Rules > Willpower

Why guardrails are necessary on the road to fulfillment

👋 Hello to the 589 motivated, curious and disciplined readers receiving today's newsletter. I appreciate you all. This week, I'm excited. As the seasons change here in North Carolina, there's something in that cool October air that's got me primed for a change, too—for improvement. I'm fired up and aiming to get myself into excellent physical shape before the year is through. But I want to do so in a way that is sustainable. So this week, I’m trying to learn from the best when it comes to rules and discipline. I hope you’ll join me.

đź’ˇ The big idea

Okay. Here's the pattern. Tell me if it's familiar to you.

You get fired up about something related to your fitness or health. Maybe you watched or read something that got you excited or you heard from a friend who's having some success and you think "yes, I NEED to do this."

Maybe it's running.
Maybe it's going low-carb.
Maybe it's lifting weights.

It doesn't matter, really, because the pattern is often the same, and it looks something like this: 

It's a pattern that I'm embarrassed to say I'm intimately familiar with. If I'm honest, it might even be fair to say it's my modus operandi—when it comes to my diet, at least.

I always start off with the best intentions. I buy all the books. Gotta have those books—especially the cookbooks.  I commit to it. And then I do it. I go cold turkey on the carbs or the sugar or the alcohol—whatever it happens to be. And I tend to do pretty well. I'm actually kind of decent at suffering as I've written before. I can make it stick—sometimes for surprisingly long periods.

But then, ever so slowly but ever so surely, the offending foods (or drinks or behaviors) start finding their way back in. Just one handful of cereal when I'm preparing the kids' breakfast. Just a breadstick or two at the Italian restaurant. And then... larger cracks begin to appear in the dam. Okay fine, I can do a sandwich if that's what everyone else is doing. I mean, I don't want to be difficult!

And surprisingly quickly, I am completely off the rails. And when I go off the rails. I go way off. My brain sees it as black and white. Once the levee has broken, then I might as well go all in. Sure, I'll do dessert. A handful of cereal? Why not a bowl? Make that two.

* **SUPPLIED MATERIAL**:
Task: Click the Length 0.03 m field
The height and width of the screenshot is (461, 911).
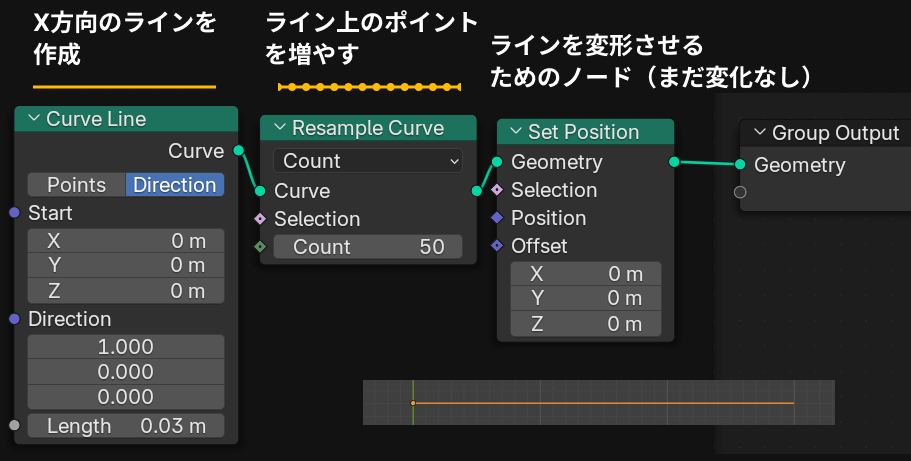Action: pos(126,426)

* **TASKS**:
• A. In the newsletter, rewrite the paragraph beginning "I always start off with the best intentions" as a short bulleted list that keeps its main facts.
• B. Carry on the newsletter about rules and willpower from its last sentence.

* **TASK-BY-TASK RESULTS**:
• A.
- Starts every diet with the best intentions and buys all the books, especially cookbooks.
- Commits and goes cold turkey on carbs, sugar, alcohol or whatever the target is.
- Tends to do well, being decent at suffering.
- Can make it stick, sometimes for surprisingly long periods.

• B.
Clues & rules

Maybe you're like me. And maybe you're left wondering how we can break this pattern and achieve something more sustainable. I wish the rest of this article was a step-by-step guide to doing exactly that. And I wish I could triumphantly declare that I have finally figured out the secrets to sticking with any diet or exercise program—or any other habit that we're trying to cultivate for that matter.

I wish that. But sadly, I don't have all the answers.  I do, however, have clues. And one of the main clues I have is that relying on good intentions and willpower is not enough. They do not work—at least over the long run.

What does work? Rules. Lines in the sand that we create for ourselves that are non-negotiable.

In fact, as I look around and see people in all areas of life having success in one form or another, there is one consistency: Rules.

Let me give you three examples.

#1 — Chris S. Cornell weighed 278 lbs and struggled endlessly with ineffective "calorie-counting" diets. He simply couldn't lose the weight. Then he found low-carb/keto. He lost over 80 lbs. Most impressively, he's kept it off. Now, at 57, he is the model of physical health. Just follow him on Twitter to see the amazing feats of strength he's pulling off on a daily basis. How has he sustained this? Rules. Chris has different sets of rules that govern his actions—from nutrition to fitness. Below is an example.

#2 — Jocko Willink is a retired Navy SEAL, author of NY Times-bestselling books, and a successful podcast host. His motto is "Discipline Equals Freedom." Jocko lives his life by many rules but one that is critical to his success in everything from business to fitness is how he starts his day. Jocko wakes up every day by 4:30 am. It's a non-negotiable rule. He's religious about it and to hold himself accountable, he shares a picture of his watch every morning on social media.

#3 — Danny Miranda has proven that strict rules and discipline in one area of your life can feed through to success in others. In September 2019, he committed to his first "75 hard" - a challenge that involves doing the following for 75 straight days: following a strict diet, working out for 45-mins (2x per day), drinking 4 liters of water, taking a 5-min cold shower, and more. Since completing the challenge, Danny has gone on to 1) create a podcast that is now in the top 1% in the world with >100k downloads in 13 months, 2) grow his Twitter following to ~20k, 3) land an amazing job (also podcasting) in the exploding world of NFTs, and of course, 4) complete 75 Hard two more times.

The common thread for Cornell, Willink, and Miranda? Rules.

Through their collective experience we can extrapolate a few things:

  1. Rules are incredibly effective tools to use when the goal is long-term, sustainable change.

  2. The more specific the rule, the more effective it will be.

  3. We are much more likely to succeed at following our own rules when we are publicly accountable for them.

  4. Rules have a ripple effect. A positive change in one area almost always feeds through to positive changes elsewhere.

Ultimately, rules are ways for us to concentrate our energy into what is most important to us. Tim Ferriss discusses this concept in his article Finding One Decision That Removes 100 Decisions, from which I've pulled the quote below.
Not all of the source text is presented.